(Stored items)
○ ○ ○ ○

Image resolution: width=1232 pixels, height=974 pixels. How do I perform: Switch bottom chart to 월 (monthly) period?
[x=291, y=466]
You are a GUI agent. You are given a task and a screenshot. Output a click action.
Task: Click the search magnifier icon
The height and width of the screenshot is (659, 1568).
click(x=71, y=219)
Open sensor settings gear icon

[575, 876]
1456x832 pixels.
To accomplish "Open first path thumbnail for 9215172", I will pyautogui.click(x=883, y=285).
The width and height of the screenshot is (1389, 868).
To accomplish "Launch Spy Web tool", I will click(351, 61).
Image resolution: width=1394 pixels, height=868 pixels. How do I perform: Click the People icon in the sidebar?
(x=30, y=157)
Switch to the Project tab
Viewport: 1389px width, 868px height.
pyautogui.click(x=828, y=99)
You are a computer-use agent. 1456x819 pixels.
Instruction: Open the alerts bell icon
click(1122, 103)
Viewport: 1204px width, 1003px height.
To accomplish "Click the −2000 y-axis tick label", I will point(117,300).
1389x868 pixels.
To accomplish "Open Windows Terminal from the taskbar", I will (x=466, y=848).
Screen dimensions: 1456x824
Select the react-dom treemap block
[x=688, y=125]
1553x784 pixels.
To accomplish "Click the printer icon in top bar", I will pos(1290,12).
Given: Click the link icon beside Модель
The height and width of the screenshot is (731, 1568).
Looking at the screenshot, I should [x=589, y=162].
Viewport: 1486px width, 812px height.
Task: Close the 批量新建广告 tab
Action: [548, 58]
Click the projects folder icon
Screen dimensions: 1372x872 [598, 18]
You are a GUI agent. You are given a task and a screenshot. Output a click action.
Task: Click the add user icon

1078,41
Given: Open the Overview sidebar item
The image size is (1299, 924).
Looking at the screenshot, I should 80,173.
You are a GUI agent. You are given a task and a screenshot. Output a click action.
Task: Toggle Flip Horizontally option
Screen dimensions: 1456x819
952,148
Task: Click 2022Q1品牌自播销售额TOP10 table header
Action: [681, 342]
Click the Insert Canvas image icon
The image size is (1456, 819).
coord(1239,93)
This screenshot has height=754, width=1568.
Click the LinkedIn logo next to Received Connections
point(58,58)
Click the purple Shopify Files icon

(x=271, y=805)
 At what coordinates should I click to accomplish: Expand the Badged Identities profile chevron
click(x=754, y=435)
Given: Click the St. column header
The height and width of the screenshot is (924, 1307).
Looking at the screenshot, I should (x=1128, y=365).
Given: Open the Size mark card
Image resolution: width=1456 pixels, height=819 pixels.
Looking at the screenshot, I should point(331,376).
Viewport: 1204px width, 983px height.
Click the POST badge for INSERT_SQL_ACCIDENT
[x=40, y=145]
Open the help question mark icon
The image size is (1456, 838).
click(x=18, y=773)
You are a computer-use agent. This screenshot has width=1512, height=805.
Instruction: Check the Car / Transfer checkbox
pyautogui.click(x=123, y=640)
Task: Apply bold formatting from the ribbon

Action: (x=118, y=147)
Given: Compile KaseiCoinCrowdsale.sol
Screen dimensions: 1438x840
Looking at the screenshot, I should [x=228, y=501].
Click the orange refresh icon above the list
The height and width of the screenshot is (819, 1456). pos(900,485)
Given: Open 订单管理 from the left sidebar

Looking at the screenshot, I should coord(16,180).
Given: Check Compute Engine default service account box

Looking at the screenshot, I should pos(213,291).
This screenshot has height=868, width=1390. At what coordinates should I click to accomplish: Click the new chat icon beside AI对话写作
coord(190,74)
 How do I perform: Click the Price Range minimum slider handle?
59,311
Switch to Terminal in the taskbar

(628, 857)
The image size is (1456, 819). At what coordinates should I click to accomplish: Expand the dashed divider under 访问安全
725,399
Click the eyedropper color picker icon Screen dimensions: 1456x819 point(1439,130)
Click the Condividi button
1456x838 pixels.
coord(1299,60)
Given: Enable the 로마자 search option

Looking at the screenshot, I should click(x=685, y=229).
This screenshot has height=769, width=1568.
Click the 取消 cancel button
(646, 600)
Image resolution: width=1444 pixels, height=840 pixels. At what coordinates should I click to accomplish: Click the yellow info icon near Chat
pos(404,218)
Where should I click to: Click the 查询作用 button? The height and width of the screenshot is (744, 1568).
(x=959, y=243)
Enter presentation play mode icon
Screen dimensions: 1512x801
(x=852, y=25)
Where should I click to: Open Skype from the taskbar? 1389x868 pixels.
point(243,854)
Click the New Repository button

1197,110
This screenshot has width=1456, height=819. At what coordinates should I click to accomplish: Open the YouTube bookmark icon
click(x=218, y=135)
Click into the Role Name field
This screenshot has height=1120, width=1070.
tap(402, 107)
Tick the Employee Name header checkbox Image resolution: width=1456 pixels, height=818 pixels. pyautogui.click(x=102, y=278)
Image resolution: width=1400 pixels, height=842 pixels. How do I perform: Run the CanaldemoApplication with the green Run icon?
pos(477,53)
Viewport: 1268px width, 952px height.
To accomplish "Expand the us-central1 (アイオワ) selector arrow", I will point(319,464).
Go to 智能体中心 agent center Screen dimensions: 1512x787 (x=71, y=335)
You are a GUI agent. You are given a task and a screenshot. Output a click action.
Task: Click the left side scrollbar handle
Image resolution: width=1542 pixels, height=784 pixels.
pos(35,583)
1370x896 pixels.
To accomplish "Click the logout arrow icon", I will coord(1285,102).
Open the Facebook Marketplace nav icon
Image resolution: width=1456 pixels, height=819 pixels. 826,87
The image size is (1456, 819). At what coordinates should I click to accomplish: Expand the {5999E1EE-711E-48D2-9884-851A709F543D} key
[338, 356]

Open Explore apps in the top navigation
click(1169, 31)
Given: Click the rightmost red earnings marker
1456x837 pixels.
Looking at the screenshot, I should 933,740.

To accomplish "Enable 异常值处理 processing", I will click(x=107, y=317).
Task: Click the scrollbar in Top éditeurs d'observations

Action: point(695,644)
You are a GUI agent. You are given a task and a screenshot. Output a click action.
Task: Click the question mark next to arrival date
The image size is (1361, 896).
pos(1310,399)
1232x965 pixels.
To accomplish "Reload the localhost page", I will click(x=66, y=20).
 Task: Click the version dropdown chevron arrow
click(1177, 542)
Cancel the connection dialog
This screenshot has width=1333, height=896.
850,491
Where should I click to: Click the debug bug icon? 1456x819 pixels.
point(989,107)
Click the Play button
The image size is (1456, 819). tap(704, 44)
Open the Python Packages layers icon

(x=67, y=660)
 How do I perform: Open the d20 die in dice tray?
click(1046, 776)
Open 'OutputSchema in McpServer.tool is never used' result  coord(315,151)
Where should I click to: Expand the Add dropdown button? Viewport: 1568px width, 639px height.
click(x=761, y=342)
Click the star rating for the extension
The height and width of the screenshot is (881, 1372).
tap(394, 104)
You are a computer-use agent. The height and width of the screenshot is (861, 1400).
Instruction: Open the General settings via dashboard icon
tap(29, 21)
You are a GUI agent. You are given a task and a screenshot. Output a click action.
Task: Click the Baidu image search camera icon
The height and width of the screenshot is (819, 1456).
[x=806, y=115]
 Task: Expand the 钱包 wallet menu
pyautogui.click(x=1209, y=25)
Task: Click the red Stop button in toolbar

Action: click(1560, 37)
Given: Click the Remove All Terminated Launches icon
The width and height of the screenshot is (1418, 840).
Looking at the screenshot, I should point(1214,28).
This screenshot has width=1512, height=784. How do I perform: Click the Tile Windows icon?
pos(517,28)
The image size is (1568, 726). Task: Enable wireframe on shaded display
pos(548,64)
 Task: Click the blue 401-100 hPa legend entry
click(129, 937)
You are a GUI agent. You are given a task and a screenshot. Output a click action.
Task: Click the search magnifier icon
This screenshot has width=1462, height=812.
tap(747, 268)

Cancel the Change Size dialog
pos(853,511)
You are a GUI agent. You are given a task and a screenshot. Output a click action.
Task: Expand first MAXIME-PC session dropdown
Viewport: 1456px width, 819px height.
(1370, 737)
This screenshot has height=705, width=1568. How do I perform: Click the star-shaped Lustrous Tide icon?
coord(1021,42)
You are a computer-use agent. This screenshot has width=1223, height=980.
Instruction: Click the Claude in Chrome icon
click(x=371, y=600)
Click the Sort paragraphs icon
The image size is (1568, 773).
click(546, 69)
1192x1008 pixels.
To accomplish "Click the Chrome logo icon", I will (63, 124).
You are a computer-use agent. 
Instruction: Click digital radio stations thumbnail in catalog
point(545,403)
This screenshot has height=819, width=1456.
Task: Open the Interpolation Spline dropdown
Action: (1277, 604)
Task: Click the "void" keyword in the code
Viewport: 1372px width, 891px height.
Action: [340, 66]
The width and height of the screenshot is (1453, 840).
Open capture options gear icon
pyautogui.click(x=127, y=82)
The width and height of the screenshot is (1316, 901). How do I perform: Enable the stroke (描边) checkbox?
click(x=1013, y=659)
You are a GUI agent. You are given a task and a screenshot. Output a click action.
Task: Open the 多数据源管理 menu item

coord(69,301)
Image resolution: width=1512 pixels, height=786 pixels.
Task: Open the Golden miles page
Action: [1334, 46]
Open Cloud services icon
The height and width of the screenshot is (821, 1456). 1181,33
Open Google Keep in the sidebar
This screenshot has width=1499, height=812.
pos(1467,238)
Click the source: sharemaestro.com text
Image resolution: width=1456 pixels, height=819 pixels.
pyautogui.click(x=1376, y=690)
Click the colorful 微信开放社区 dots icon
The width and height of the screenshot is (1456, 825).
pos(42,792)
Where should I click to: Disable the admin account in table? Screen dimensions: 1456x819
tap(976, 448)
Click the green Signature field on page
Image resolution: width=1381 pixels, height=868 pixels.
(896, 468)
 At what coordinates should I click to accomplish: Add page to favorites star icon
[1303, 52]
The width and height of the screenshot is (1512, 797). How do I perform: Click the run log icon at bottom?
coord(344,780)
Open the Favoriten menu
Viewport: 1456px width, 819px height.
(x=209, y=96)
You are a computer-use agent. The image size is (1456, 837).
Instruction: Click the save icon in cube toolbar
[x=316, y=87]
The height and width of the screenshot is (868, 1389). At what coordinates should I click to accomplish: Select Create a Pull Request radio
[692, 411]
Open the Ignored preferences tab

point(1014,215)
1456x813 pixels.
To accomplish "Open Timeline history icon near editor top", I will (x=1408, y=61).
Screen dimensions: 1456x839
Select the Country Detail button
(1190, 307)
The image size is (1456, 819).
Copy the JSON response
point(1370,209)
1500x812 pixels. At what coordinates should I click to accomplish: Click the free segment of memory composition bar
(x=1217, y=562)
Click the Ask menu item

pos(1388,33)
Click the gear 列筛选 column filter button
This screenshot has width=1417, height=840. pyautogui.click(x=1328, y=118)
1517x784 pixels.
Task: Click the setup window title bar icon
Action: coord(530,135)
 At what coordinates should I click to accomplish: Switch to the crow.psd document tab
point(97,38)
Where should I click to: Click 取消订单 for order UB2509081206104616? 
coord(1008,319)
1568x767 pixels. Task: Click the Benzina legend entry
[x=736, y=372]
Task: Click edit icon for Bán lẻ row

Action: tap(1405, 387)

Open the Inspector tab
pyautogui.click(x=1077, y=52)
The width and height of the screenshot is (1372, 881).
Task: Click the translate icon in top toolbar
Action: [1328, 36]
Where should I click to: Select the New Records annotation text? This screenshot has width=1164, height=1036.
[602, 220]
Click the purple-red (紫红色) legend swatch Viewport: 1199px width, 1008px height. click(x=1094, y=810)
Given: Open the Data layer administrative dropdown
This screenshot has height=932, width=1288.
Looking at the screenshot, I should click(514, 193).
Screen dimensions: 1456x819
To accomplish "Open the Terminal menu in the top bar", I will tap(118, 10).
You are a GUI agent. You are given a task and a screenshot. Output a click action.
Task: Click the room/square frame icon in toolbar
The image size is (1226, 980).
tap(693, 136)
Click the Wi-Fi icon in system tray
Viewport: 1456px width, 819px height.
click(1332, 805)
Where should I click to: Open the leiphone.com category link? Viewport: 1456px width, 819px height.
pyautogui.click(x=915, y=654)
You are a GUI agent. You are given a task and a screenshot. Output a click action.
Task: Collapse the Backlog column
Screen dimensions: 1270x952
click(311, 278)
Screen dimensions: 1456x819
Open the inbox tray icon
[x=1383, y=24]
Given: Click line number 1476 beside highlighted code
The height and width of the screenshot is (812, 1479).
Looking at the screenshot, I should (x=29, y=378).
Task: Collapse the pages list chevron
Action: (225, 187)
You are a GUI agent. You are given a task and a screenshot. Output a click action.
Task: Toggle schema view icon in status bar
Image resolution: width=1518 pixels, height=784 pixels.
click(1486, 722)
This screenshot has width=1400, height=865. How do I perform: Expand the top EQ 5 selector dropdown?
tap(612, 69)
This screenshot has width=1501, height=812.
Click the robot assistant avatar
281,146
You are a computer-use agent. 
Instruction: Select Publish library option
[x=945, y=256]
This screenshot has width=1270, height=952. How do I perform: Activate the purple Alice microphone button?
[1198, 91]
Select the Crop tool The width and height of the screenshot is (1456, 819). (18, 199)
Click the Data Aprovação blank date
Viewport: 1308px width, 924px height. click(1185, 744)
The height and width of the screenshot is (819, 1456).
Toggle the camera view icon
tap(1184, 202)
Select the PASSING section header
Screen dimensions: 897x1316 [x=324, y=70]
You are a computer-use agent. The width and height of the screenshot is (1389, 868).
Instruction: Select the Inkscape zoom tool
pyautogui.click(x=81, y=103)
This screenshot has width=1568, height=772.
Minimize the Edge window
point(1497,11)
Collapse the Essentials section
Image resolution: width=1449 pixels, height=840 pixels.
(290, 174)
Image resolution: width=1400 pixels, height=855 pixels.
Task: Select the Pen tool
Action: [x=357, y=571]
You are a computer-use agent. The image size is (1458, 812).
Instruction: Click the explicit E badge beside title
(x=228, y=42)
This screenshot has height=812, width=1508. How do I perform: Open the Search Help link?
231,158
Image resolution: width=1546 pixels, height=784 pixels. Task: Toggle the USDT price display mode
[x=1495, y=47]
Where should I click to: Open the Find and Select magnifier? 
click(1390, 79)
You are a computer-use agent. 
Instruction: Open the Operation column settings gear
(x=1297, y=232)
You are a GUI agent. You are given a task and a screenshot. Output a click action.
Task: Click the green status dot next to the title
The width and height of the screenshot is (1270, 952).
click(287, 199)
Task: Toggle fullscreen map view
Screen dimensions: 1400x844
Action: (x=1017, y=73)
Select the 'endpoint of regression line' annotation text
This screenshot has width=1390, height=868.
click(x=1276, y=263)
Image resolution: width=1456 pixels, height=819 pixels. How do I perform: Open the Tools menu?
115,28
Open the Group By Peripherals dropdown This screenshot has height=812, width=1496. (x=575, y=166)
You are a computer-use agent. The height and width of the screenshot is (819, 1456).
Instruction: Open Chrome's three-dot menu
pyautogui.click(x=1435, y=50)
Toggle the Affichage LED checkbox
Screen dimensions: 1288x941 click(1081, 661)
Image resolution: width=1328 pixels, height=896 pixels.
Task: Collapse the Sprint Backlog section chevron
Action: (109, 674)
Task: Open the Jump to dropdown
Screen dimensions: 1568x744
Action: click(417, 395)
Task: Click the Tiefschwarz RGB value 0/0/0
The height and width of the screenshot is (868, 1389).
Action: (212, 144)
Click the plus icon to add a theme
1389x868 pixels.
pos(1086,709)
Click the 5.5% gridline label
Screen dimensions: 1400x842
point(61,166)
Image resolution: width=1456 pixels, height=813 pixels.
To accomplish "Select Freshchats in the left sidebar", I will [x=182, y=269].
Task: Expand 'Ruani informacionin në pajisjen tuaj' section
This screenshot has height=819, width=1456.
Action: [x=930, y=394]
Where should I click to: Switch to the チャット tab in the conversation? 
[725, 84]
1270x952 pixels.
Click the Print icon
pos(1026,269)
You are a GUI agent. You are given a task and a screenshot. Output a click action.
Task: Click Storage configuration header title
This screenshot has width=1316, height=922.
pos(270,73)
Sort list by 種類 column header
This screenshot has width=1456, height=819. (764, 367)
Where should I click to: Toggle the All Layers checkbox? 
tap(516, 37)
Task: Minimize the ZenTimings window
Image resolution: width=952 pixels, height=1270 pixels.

○ ○ ○ ○

• **YOUR OBJECTIVE**:
Please return all lines from the records that hold the word "code".

• **WRITTEN ANSWER**:
Task: Click the "void" keyword in the code
Given: Click line number 1476 beside highlighted code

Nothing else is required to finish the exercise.